"""
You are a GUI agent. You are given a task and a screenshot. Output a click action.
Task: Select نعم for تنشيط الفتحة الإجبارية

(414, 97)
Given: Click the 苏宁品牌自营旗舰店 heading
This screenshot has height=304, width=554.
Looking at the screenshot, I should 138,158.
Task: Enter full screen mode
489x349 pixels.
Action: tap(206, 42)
"""
"""
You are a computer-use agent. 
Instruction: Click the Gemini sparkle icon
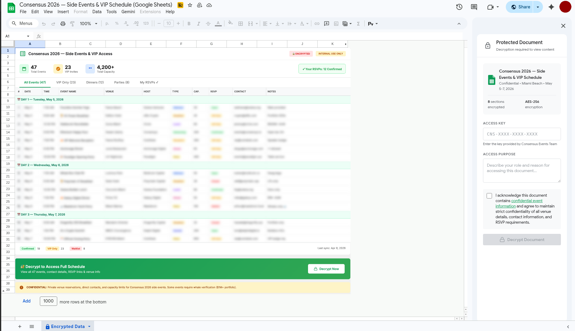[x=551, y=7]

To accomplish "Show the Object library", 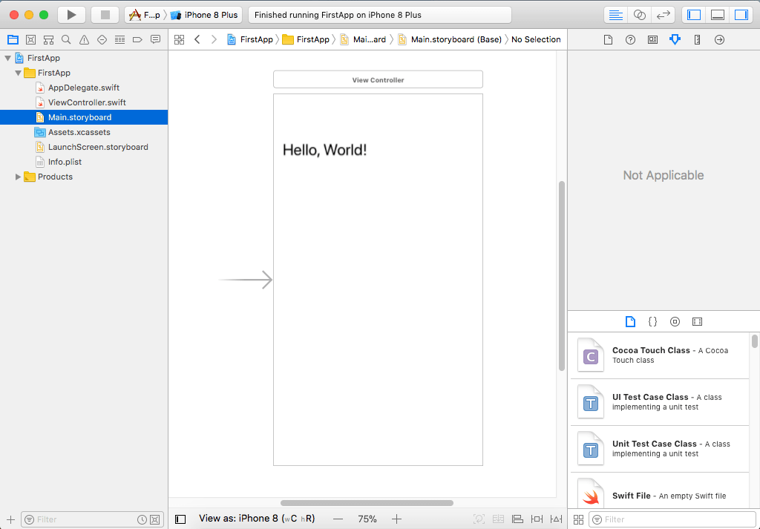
"""
"""
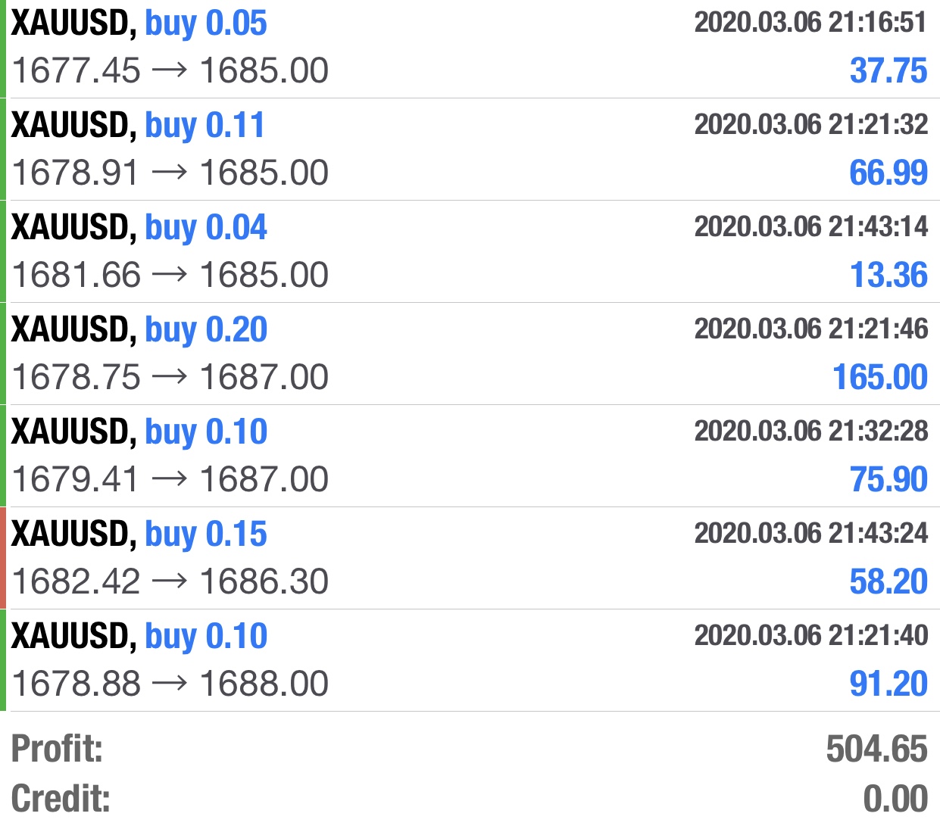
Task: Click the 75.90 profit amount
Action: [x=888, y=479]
"""
* [Aim of the task]
All lines carrying the word "agent" must be copied from the data above.

* [Problem solution]
You are a GUI agent. You are given a task and a screenshot. Output a click action.
You are a computer-use agent. 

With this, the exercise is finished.